By Tor HanseniBerkshires columnist
 

Toads lay their eggs in the spring along the edges of waterways. Photos by Tor Hansen.
My first impressions of toads came about when my father Len Hansen rented a seaside house high on a sand dune in North Truro, Cape Cod back in 1954. 
 
With Cape Cod Bay stretching out to the west, and Twinefield so abundant in wildflowers to the east, North Truro became a naturalist's dream, where I could search for sea shells at the seashore, or chase beetles and butterflies with my trusty green butterfly net. 
 
Twinefield was a treasure trove for wildlife — a vast glacial rolling sandplain shaped by successive glaciers, its sandy soil rich in silicon, thus able to stimulate growth for a diverse biota.

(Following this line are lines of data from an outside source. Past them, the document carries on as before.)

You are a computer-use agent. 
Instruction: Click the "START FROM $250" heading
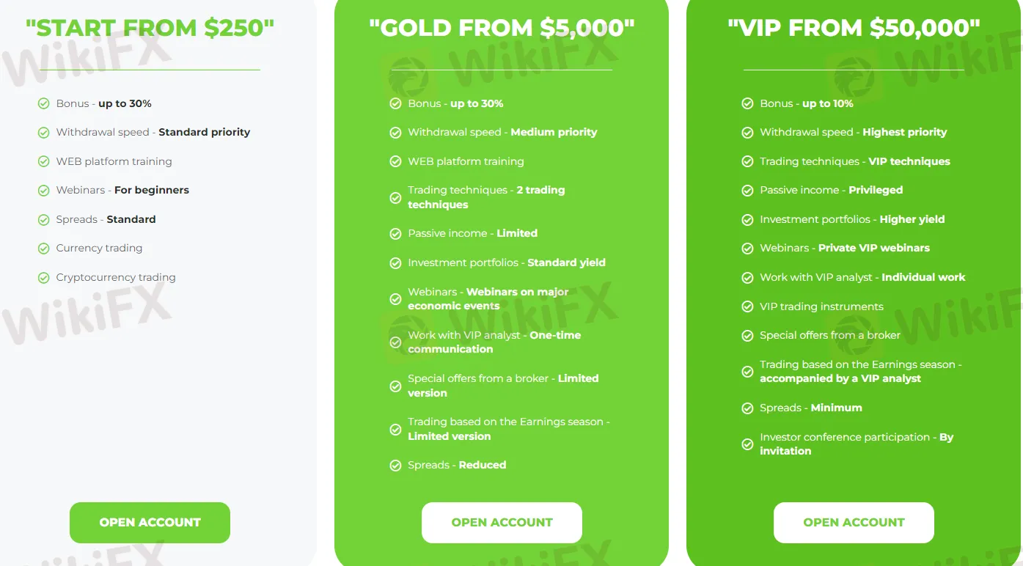click(150, 29)
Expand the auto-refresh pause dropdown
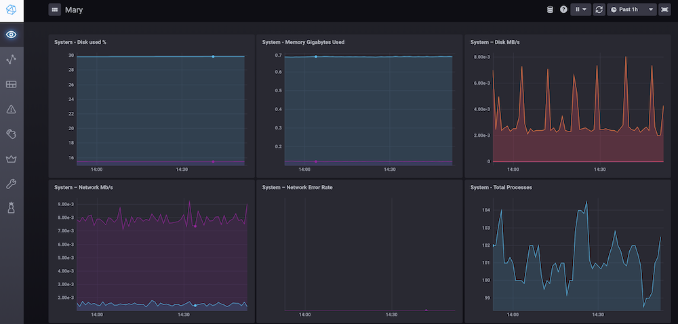The image size is (678, 324). (582, 9)
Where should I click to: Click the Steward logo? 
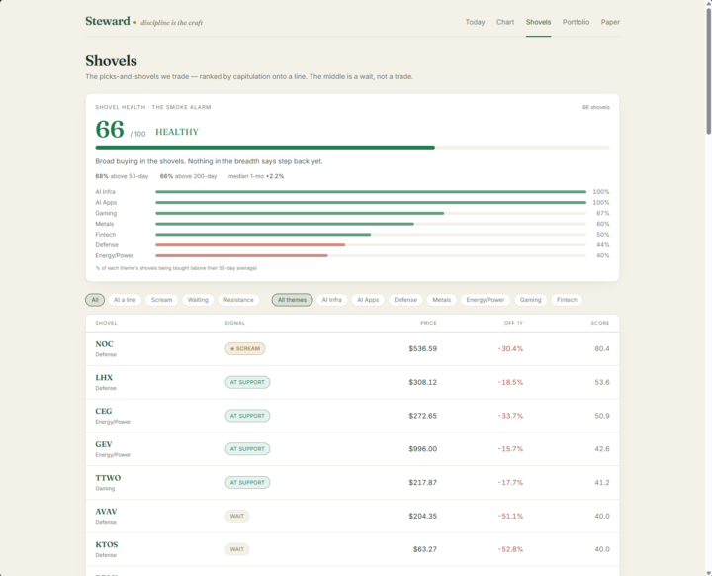click(108, 21)
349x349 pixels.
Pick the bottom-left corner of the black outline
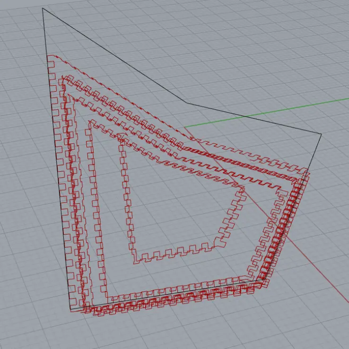(x=70, y=310)
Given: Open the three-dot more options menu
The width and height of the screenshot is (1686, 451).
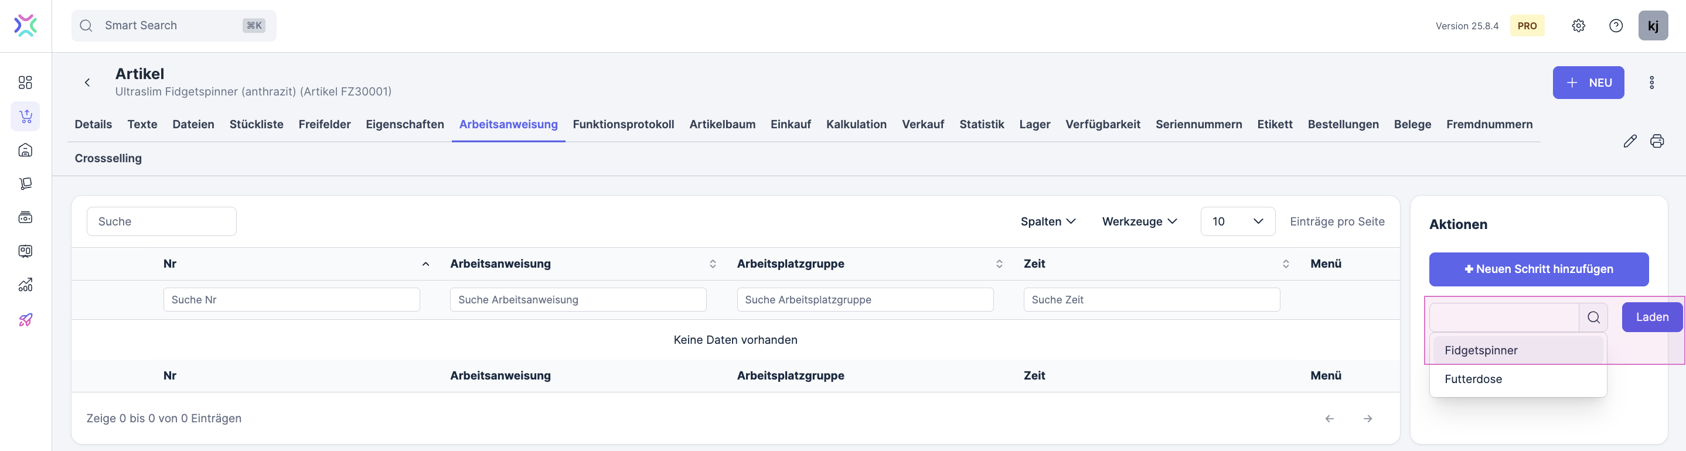Looking at the screenshot, I should (1651, 82).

A place where in successive years I would expand my insect collection to fill cigar boxes with every order of insects abounding in beach plum, ox-eye daisy and milkweed. During our brief summer vacation there, we boys would exclaim in our excitement, "Oh here is another hoppy toad," one of many Fowler's toads (Bufo woodhousei fowleri ) that inhabited the moist surroundings, at home in the Ammophyla beach grass, thickets of beach plum, bayberry, and black cherry bushes. 
 
They sparkled in rich colors of green amber on beige and reddish tinted warts. Most anurans have those glistening eyes, gold on black irises so beguiling around the dark pupils. Today I reflect on a favorite analogy, the riveting eye suggests a solar eclipse in pictorial aura.
 
In the distinct toad majority in the Outer Cape, Fowler's toads turned up in the most unusual of places. When we Hansens first moved in to rent Riding Lights, we would wash the sand and salt from our feet in the outdoor shower where toads would be drinking and basking in the moisture near my feet. As dusk fades into darkness, the happy surprise would gather under the night lights where moths were fluttering about the front door and the toads would snatch bugs with outstretched tongue.
 
In later years, mother Eleanor added much needed color and variety to Grace's original garden. Our smallest and perhaps most acrobatic butterflies are the skippers, flitting and somersaulting to alight and drink heartily the nectar abounding at yellow sickle-leaved coreopsis and succulent pink live forever sedums of autumn. These hearty late bloomers signaled oases for many fall migrants including painted ladies, red admirals and of course monarchs on there odyssey to over-winter in Mexico. 
 
Our newly found next-door neighbors, the Bergmarks, added a lot to share our zeal for this undiscovered country, and while still in our teens, Billy Atwood, who today is a nuclear physicist in California, suggested we should include the Baltimore checkerspot in our survey, as he too had a keen interest in insects. Still unfamiliar to me then, in later years I would come across a thriving colony in Twinefield, that yielded a rare phenotype checkerspot (Euphydryas phaeton p. superba) that I wrote about featured in The Cape Naturalist ( Museum of Natural History, Brewster Cape Cod 1991).